To me, and to many of us, it just makes sense. The more we know, the more logical we are, the less likely we are to commit illogical crimes of passion or make emotionally-driven mistakes.

And yet I still remember visiting Auschwitz, Nazi Germany’s largest concentration and extermination camp.

The more I learn about the Nazis, the more I realize how systematic, methodical, and scientific they were in their mass killings – creating new breakthroughs in oven technology and weapons to become more and more efficient in the ways that they tortured those they considered to be subpar human beings.

It horrifies me to think of them in this way, but in many ways, the Nazis epitomized rationality and capitalism. They were ruthless, efficient, highly methodical killers, running their entire operations like machines. Camps would immediately remove those who were not deemed useful or capable of working, and those who could work were utilized like robots until they were almost dead, at which point they would be forced even to dig their own graves. They utilized every part of the victim, taking not just people’s clothes and belongings, but everything down to their hair and teeth. It was no crime of passion, it was methodological, thoroughly planned, intentional murder.

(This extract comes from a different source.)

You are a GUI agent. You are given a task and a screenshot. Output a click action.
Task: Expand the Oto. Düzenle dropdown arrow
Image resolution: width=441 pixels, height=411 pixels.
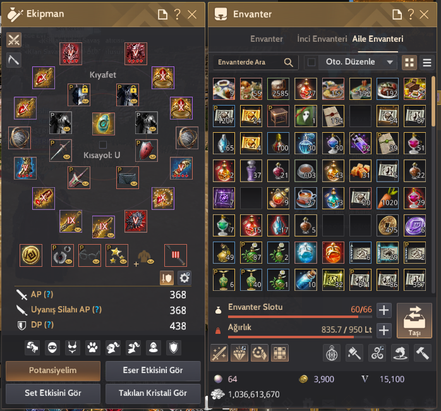(x=390, y=62)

And it wasn’t some sort of lack of education, like someone just hadn’t told young German kids that killing is bad and they shouldn’t discriminate against others. There were entire societies of doctors, engineers, and well-educated professionals that not only allowed for this to happen, they wholeheartedly planned and plotted these mass murders.

As philosophers at that time felt, this exposed a horrifying reality of the pitfalls of rationality. Here were the ideas of the enlightenment being used as a mask to justify our own aggressive tendencies. In the Dialectic of Enlightenment (pg. 23; read pg. 139 for more on Anti-Semitism), Horkheimer and Adorno write how “reason itself has become merely an aid to the all-encompassing economic apparatus.” They witnessed rational means used excessively to pursue irrational ends, to essentially achieve our own inner desires for greed and power.

This experience occurred almost two years ago, when I went to Europe for the first time, but I still recall it often because I see this obsession with rationality embedded in the way that many of us see the world today. I fear that the more and more we swear by it, the more we allow ourselves to be swayed by well-constructed arguments that could be truly inhumane or lack virtue. I fear that at some point, if we take it too far, we too will simply reach a point where we are using rationality as a mask for our own aggression, fears, and desires.

At the end of the day, rationality is a strategy of argument, a tool for thought, that is not “right” in itself. It is an instrument to execute a goal effectively, not a goal in itself. The goal, the aim that it helps execute, is defined by the values that underpin it – it must rely on a value system.

For the Nazis, it was the set of values that involved taking out those who they saw as inadequate and allowing “the most fit” to survive. There was no consideration for the old or the experienced; the only people who mattered were those who could work and produce. What strikes me is that there was no heart.

At the end of the day, rationality is bound by the values and insecurities of the one who uses it. Rationality is only as good as the person who wields it. If what lies underneath a person is excessive ego, pride, greed, desire, and anger, then rationality will simply become a sleek way of justifying heinous crimes. On the other hand, if it is a tool used by someone who is seeking to live with value, to connect within and live heartfully, just imagine what it could do.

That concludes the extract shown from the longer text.